■ **WORK INSTRUCTIONS**: Transcribe the entries exactly as each line appears.

■ **RECORDS FOR THIS EXERCISE**:
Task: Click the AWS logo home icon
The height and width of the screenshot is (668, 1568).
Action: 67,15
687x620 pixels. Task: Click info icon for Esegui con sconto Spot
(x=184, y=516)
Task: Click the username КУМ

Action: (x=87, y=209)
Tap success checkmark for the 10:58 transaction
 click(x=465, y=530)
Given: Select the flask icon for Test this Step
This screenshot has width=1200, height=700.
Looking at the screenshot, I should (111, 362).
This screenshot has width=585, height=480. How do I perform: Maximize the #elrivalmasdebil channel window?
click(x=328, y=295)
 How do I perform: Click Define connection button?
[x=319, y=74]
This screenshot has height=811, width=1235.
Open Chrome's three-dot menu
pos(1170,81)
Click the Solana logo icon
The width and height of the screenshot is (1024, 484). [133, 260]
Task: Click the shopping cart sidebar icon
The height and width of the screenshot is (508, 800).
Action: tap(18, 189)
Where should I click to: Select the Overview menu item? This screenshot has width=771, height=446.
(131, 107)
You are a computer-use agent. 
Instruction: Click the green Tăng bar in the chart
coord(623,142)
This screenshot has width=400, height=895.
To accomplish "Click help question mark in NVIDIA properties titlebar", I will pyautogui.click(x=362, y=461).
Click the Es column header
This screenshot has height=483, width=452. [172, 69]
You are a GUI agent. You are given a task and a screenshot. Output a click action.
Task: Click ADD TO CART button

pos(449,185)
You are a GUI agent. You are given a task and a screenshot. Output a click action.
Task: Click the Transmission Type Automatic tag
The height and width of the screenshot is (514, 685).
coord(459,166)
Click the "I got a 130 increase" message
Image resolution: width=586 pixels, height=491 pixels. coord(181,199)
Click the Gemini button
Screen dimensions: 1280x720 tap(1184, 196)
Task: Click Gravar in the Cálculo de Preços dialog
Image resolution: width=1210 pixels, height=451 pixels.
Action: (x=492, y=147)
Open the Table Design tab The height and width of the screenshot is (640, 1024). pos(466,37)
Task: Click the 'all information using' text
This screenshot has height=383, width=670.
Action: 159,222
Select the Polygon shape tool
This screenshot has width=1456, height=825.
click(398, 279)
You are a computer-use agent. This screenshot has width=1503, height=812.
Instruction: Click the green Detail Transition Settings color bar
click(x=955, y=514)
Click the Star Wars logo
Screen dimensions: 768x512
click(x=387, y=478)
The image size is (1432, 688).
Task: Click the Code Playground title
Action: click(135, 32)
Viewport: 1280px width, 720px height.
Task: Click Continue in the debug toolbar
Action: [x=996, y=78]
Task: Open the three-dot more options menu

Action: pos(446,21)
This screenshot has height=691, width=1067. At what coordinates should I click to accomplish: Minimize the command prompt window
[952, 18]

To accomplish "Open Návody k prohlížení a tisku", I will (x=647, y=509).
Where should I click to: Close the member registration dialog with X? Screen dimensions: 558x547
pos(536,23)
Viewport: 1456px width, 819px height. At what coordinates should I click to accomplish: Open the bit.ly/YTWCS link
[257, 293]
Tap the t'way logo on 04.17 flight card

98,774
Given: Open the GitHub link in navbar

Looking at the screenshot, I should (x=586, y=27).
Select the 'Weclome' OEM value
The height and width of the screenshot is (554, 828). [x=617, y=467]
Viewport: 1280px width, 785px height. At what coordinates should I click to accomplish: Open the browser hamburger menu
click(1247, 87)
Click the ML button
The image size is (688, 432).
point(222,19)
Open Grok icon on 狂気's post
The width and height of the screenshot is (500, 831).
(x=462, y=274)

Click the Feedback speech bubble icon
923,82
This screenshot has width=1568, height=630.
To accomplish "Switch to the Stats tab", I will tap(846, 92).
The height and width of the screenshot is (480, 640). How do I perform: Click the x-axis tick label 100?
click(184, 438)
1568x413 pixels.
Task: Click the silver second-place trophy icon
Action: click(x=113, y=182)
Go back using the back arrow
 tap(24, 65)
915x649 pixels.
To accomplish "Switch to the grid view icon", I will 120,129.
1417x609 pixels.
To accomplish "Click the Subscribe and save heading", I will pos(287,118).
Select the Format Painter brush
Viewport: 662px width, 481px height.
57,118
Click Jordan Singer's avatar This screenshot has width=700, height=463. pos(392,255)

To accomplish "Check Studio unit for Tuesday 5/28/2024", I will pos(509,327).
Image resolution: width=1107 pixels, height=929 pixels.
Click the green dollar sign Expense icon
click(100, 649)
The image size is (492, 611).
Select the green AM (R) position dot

■ **FINAL ANSWER**:
Task: Click the AWS logo home icon
The height and width of the screenshot is (668, 1568).
Action: 67,15
687x620 pixels. Task: Click info icon for Esegui con sconto Spot
(x=184, y=516)
Task: Click the username КУМ

Action: (x=87, y=209)
Tap success checkmark for the 10:58 transaction
 click(x=465, y=530)
Given: Select the flask icon for Test this Step
This screenshot has width=1200, height=700.
Looking at the screenshot, I should (111, 362).
This screenshot has width=585, height=480. How do I perform: Maximize the #elrivalmasdebil channel window?
click(x=328, y=295)
 How do I perform: Click Define connection button?
[x=319, y=74]
This screenshot has height=811, width=1235.
Open Chrome's three-dot menu
pos(1170,81)
Click the Solana logo icon
The width and height of the screenshot is (1024, 484). [133, 260]
Task: Click the shopping cart sidebar icon
The height and width of the screenshot is (508, 800).
Action: tap(18, 189)
Where should I click to: Select the Overview menu item? This screenshot has width=771, height=446.
(131, 107)
You are a computer-use agent. 
Instruction: Click the green Tăng bar in the chart
coord(623,142)
This screenshot has width=400, height=895.
To accomplish "Click help question mark in NVIDIA properties titlebar", I will pyautogui.click(x=362, y=461).
Click the Es column header
This screenshot has height=483, width=452. [172, 69]
You are a GUI agent. You are given a task and a screenshot. Output a click action.
Task: Click ADD TO CART button

pos(449,185)
You are a GUI agent. You are given a task and a screenshot. Output a click action.
Task: Click the Transmission Type Automatic tag
The height and width of the screenshot is (514, 685).
coord(459,166)
Click the "I got a 130 increase" message
Image resolution: width=586 pixels, height=491 pixels. coord(181,199)
Click the Gemini button
Screen dimensions: 1280x720 tap(1184, 196)
Task: Click Gravar in the Cálculo de Preços dialog
Image resolution: width=1210 pixels, height=451 pixels.
Action: (x=492, y=147)
Open the Table Design tab The height and width of the screenshot is (640, 1024). pos(466,37)
Task: Click the 'all information using' text
This screenshot has height=383, width=670.
Action: 159,222
Select the Polygon shape tool
This screenshot has width=1456, height=825.
click(398, 279)
You are a computer-use agent. This screenshot has width=1503, height=812.
Instruction: Click the green Detail Transition Settings color bar
click(x=955, y=514)
Click the Star Wars logo
Screen dimensions: 768x512
click(x=387, y=478)
The image size is (1432, 688).
Task: Click the Code Playground title
Action: click(135, 32)
Viewport: 1280px width, 720px height.
Task: Click Continue in the debug toolbar
Action: [x=996, y=78]
Task: Open the three-dot more options menu

Action: pos(446,21)
This screenshot has height=691, width=1067. At what coordinates should I click to accomplish: Minimize the command prompt window
[952, 18]

To accomplish "Open Návody k prohlížení a tisku", I will (x=647, y=509).
Where should I click to: Close the member registration dialog with X? Screen dimensions: 558x547
pos(536,23)
Viewport: 1456px width, 819px height. At what coordinates should I click to accomplish: Open the bit.ly/YTWCS link
[257, 293]
Tap the t'way logo on 04.17 flight card

98,774
Given: Open the GitHub link in navbar

Looking at the screenshot, I should (x=586, y=27).
Select the 'Weclome' OEM value
The height and width of the screenshot is (554, 828). [x=617, y=467]
Viewport: 1280px width, 785px height. At what coordinates should I click to accomplish: Open the browser hamburger menu
click(1247, 87)
Click the ML button
The image size is (688, 432).
point(222,19)
Open Grok icon on 狂気's post
The width and height of the screenshot is (500, 831).
(x=462, y=274)

Click the Feedback speech bubble icon
923,82
This screenshot has width=1568, height=630.
To accomplish "Switch to the Stats tab", I will tap(846, 92).
The height and width of the screenshot is (480, 640). How do I perform: Click the x-axis tick label 100?
click(184, 438)
1568x413 pixels.
Task: Click the silver second-place trophy icon
Action: click(x=113, y=182)
Go back using the back arrow
 tap(24, 65)
915x649 pixels.
To accomplish "Switch to the grid view icon", I will 120,129.
1417x609 pixels.
To accomplish "Click the Subscribe and save heading", I will pos(287,118).
Select the Format Painter brush
Viewport: 662px width, 481px height.
57,118
Click Jordan Singer's avatar This screenshot has width=700, height=463. pos(392,255)

To accomplish "Check Studio unit for Tuesday 5/28/2024", I will pos(509,327).
Image resolution: width=1107 pixels, height=929 pixels.
Click the green dollar sign Expense icon
click(100, 649)
The image size is (492, 611).
Select the green AM (R) position dot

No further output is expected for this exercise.